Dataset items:
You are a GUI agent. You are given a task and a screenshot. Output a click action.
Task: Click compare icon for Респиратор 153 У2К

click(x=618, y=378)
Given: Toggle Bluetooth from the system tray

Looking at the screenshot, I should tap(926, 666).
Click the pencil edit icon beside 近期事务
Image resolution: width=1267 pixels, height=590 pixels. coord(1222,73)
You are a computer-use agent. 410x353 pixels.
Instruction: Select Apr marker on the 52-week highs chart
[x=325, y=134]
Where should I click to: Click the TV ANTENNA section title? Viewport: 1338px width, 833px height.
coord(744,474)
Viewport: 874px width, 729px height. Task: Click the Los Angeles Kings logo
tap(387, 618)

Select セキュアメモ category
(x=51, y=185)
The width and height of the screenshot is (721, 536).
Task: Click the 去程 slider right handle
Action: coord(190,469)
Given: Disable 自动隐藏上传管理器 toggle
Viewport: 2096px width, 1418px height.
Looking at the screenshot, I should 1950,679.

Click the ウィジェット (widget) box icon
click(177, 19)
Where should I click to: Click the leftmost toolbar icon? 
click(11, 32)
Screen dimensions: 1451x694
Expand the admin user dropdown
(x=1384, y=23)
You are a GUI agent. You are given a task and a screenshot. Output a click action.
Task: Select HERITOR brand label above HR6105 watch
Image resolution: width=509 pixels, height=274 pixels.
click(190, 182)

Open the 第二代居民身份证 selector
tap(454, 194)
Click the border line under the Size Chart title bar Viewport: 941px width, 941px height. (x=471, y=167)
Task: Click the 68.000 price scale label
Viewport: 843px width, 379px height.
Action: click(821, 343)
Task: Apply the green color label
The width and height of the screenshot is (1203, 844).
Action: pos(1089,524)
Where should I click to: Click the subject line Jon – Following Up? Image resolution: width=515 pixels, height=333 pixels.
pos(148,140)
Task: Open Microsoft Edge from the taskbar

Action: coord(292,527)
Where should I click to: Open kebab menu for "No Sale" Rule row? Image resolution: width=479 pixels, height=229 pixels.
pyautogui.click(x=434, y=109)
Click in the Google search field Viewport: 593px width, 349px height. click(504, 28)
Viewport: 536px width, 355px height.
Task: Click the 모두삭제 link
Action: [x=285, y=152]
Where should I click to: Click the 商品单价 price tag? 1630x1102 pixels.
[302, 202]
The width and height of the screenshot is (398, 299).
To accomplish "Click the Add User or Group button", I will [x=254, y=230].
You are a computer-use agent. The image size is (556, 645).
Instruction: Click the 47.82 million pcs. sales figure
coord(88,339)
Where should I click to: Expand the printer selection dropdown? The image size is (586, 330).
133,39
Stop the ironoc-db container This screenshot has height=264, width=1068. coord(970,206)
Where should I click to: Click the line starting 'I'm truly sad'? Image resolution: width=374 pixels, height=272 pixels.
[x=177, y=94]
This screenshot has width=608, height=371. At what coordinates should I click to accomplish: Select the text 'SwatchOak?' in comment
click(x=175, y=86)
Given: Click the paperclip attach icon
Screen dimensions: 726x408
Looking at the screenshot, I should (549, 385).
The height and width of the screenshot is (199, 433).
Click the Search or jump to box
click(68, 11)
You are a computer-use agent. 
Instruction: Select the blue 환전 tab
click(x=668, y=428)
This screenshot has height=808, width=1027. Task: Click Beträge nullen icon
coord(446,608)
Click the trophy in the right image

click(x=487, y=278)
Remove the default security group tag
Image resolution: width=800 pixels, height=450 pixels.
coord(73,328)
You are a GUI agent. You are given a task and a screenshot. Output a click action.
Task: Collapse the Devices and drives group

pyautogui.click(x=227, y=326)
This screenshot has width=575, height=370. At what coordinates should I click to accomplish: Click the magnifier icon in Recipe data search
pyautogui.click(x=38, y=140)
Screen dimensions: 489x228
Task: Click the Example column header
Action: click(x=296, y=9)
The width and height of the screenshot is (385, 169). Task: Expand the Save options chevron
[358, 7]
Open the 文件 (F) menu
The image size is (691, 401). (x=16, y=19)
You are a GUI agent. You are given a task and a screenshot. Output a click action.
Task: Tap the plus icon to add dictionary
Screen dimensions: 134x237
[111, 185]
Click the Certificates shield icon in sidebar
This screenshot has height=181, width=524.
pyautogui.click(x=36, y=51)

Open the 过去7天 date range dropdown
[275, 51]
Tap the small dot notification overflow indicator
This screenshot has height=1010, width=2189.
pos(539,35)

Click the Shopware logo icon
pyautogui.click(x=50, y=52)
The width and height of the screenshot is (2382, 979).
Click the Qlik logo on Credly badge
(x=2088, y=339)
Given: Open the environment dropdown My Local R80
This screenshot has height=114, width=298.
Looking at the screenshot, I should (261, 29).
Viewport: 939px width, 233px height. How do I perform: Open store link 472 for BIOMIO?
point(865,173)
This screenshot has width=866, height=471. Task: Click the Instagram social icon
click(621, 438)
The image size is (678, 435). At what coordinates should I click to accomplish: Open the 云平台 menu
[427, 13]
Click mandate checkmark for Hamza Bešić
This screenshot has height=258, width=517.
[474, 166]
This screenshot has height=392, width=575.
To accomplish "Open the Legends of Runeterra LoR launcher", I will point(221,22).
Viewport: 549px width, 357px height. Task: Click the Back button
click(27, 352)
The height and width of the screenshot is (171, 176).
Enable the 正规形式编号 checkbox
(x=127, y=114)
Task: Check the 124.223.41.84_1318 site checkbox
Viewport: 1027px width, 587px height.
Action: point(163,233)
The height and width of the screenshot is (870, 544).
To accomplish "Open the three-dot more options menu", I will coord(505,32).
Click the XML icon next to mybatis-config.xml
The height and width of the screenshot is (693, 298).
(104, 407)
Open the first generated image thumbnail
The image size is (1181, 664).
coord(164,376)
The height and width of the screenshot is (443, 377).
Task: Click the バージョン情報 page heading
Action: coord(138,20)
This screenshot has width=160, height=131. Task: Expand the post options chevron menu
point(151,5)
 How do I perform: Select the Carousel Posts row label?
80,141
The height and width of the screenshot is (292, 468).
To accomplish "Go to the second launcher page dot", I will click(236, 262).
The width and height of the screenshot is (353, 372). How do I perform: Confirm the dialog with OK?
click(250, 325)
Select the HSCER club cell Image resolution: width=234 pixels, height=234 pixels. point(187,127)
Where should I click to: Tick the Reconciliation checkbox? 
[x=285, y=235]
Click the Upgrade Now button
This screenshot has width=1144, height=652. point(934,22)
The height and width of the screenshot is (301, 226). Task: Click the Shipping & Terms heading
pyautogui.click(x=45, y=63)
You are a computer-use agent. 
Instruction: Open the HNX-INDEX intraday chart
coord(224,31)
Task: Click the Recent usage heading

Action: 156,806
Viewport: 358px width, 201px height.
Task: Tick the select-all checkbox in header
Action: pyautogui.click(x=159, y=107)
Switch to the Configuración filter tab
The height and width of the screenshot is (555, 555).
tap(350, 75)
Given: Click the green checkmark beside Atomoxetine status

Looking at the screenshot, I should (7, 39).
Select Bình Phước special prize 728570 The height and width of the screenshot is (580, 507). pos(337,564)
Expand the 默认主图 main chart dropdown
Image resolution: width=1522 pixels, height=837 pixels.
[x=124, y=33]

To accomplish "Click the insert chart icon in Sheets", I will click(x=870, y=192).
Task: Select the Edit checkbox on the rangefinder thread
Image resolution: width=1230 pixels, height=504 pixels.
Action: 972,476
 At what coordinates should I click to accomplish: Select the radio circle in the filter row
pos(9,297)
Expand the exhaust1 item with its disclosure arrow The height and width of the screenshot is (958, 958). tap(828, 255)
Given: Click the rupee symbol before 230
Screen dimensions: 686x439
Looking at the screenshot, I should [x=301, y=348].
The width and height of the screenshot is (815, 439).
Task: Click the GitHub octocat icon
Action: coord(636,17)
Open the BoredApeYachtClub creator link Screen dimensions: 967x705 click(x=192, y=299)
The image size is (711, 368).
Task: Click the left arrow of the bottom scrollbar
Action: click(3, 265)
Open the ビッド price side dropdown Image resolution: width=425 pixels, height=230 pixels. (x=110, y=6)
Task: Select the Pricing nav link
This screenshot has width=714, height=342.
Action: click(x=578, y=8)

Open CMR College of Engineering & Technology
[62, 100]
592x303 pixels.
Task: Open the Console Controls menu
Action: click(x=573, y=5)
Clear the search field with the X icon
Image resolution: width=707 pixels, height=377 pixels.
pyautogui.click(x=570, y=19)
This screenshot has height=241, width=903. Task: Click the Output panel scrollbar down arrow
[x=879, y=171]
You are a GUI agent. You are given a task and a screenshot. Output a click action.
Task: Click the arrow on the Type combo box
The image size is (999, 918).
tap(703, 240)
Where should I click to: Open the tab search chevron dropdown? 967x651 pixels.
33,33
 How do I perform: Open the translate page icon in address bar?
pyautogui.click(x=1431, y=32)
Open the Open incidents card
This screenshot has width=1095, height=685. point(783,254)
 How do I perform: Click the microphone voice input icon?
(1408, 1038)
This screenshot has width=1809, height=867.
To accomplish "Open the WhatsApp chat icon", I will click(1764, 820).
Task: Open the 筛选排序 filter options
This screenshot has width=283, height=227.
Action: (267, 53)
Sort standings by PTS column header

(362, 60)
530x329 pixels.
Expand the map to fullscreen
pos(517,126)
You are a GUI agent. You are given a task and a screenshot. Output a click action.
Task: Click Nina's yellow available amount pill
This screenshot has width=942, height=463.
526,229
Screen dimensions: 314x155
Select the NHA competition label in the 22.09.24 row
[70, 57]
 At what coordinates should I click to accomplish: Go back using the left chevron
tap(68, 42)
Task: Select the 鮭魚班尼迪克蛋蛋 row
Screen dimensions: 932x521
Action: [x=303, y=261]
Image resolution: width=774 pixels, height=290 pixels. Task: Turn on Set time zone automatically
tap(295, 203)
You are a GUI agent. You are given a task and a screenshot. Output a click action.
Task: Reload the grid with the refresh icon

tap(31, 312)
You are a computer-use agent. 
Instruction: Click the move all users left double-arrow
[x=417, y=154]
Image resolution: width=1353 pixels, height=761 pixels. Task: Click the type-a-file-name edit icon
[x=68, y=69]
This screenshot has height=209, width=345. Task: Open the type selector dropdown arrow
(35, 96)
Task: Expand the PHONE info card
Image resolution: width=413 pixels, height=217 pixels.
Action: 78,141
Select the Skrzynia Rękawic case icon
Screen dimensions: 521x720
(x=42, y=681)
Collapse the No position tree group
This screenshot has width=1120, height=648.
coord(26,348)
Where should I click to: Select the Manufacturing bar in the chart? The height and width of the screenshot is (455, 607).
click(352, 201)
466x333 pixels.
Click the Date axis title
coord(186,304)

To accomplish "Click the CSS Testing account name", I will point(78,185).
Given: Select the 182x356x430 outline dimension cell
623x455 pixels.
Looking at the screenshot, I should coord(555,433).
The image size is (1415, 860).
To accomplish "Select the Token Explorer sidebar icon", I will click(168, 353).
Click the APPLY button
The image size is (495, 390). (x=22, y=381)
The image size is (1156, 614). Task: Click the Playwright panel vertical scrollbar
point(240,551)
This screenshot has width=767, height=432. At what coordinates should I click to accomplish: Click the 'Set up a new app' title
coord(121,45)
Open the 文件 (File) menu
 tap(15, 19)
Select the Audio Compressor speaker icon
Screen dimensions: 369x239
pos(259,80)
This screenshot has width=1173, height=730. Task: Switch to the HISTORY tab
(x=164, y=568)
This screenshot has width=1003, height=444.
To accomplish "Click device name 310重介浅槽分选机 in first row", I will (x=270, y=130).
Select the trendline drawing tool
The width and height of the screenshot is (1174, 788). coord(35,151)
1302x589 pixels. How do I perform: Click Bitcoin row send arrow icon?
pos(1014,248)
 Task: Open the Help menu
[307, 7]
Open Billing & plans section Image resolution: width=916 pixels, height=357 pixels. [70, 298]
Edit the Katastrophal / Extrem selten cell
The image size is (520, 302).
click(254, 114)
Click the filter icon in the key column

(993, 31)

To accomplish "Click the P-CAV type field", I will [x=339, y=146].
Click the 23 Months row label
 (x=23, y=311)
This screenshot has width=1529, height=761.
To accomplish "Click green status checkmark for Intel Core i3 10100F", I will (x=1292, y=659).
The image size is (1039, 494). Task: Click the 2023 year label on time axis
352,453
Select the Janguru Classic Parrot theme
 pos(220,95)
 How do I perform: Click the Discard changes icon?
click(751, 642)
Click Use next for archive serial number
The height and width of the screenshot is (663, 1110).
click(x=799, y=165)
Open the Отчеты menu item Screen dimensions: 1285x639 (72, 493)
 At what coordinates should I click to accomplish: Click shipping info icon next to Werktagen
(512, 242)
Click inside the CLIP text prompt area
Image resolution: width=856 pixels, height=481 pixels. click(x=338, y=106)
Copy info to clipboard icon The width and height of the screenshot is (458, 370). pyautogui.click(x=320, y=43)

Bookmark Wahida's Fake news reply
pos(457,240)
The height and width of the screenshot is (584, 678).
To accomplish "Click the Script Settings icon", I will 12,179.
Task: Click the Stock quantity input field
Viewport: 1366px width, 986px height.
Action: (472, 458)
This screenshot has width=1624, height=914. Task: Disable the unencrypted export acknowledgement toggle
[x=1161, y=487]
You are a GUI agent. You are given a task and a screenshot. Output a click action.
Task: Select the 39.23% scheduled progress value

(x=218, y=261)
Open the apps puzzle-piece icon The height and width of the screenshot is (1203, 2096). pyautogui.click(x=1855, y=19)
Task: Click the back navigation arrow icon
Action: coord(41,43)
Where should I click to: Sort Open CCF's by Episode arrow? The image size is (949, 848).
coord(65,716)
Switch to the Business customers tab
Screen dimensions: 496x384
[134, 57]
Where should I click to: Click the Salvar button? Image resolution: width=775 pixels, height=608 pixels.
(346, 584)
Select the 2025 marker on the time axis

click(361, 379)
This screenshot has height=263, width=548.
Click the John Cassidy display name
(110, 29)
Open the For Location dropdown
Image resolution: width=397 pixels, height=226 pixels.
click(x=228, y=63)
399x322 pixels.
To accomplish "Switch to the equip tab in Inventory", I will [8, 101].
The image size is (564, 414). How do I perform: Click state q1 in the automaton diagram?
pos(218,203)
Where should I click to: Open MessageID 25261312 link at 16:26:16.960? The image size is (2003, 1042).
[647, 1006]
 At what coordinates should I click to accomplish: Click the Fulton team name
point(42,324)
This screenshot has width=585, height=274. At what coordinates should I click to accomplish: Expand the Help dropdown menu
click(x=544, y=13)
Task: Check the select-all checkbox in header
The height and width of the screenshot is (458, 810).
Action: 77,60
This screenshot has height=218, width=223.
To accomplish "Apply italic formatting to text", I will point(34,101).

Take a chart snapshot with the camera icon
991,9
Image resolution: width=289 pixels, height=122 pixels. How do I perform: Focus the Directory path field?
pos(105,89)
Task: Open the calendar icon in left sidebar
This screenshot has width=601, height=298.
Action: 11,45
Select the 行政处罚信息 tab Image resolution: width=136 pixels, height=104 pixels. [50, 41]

Task requirements
Substitute "Window" for "Viewport" in the lines starting at the one that contains "Screen dimensions: 1451x694" and ending at the one that contains "pyautogui.click(x=434, y=109)", and give only those lines with nothing else changed.

Correct output
Screen dimensions: 1451x694
Expand the admin user dropdown
(x=1384, y=23)
You are a GUI agent. You are given a task and a screenshot. Output a click action.
Task: Select HERITOR brand label above HR6105 watch
Image resolution: width=509 pixels, height=274 pixels.
click(190, 182)

Open the 第二代居民身份证 selector
tap(454, 194)
Click the border line under the Size Chart title bar Window: 941px width, 941px height. (x=471, y=167)
Task: Click the 68.000 price scale label
Window: 843px width, 379px height.
Action: click(821, 343)
Task: Apply the green color label
The width and height of the screenshot is (1203, 844).
Action: pos(1089,524)
Where should I click to: Click the subject line Jon – Following Up? Image resolution: width=515 pixels, height=333 pixels.
pos(148,140)
Task: Open Microsoft Edge from the taskbar

Action: coord(292,527)
Where should I click to: Open kebab menu for "No Sale" Rule row? Image resolution: width=479 pixels, height=229 pixels.
pyautogui.click(x=434, y=109)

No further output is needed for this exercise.